▶ To be done
1 – Summarize the Bitcoin market commentary in two sentences.
2 – Extend the Bitcoin market commentary with one more paragraph that follows its last sentence.

▶ Excerpted passage
▬▬▬

The result of this survey, although often seen as a contrarian signal, indicates that Wall Street already has Bitcoin on its radar, a notion that coincides with the latest wave of institutional investors who have stepped up to support BTC as an asset class worth considering when building their investment portfolios.
In fact, multiple robo-advisors and passive-investing platforms have already incorporated Bitcoin – and a small selection of other crypto assets – to the asset classes that they typically incorporate in their pre-designed portfolios, effectively creating a new stream of demand coming from investors that have not traditionally seen BTC as an instrument to grow their capital over the long term.
What’s next for Bitcoin (BTC)?
Bitcoin’s strong rebound off the $17,500 is another interesting development in this latest bull run, as the rally has gained some strong legs to keep moving higher.
Although BTC stepped out of its consolidation rectangle briefly, the price went back up and it is now stopping at the very top of that formation today although it has not yet touched the intraday all-time highs recorded on 1 December.
Meanwhile, despite this furious 5-day uptick, it is very interesting that the MACD has not yet sent a buy signal, while the RSI posted a lower low despite the trend moving to a higher low.

▬▬▬

▶ Information provided
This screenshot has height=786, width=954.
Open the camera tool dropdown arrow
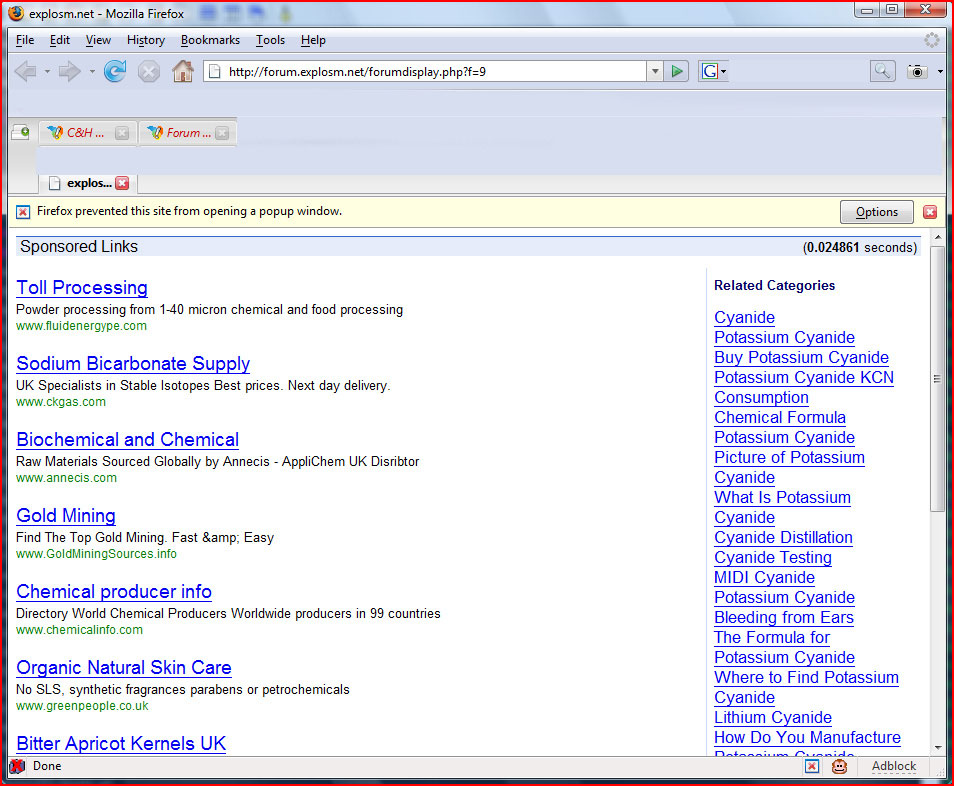click(940, 72)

▬▬▬

▶ Per-task outputs
1 – A survey result suggests Wall Street already has Bitcoin on its radar, and robo-advisors and passive-investing platforms have begun adding it to pre-designed portfolios, creating new demand from investors who have not traditionally held it. After a strong rebound off $17,500, Bitcoin is stopping at the top of its consolidation rectangle without yet touching the 1 December intraday all-time highs, while the MACD has not sent a buy signal and the RSI has posted a lower low.

2 –
That particular divergence is a bit troubling as it means that the downward momentum seen by BTC during the 9 December and 11 December period was actually stronger than it was during the big late November drop.
The combination of these two bearish signals – a weaker MACD and RSI – could mean that if the price fails to move above the $20,000 resistance bears might end up taking over the price action as bulls have spend sizable ammo in their latest effort to keep the price from collapsing to a lower low.
If that were to happen, the good news is that the rally has multiple legs to fall back on, including the following:
- $17,500 – intraday low from the early December pullback.
- $17,100 – 3-day closing price seen during the late November correction.
- $15,700 – intraday lows from mid-November.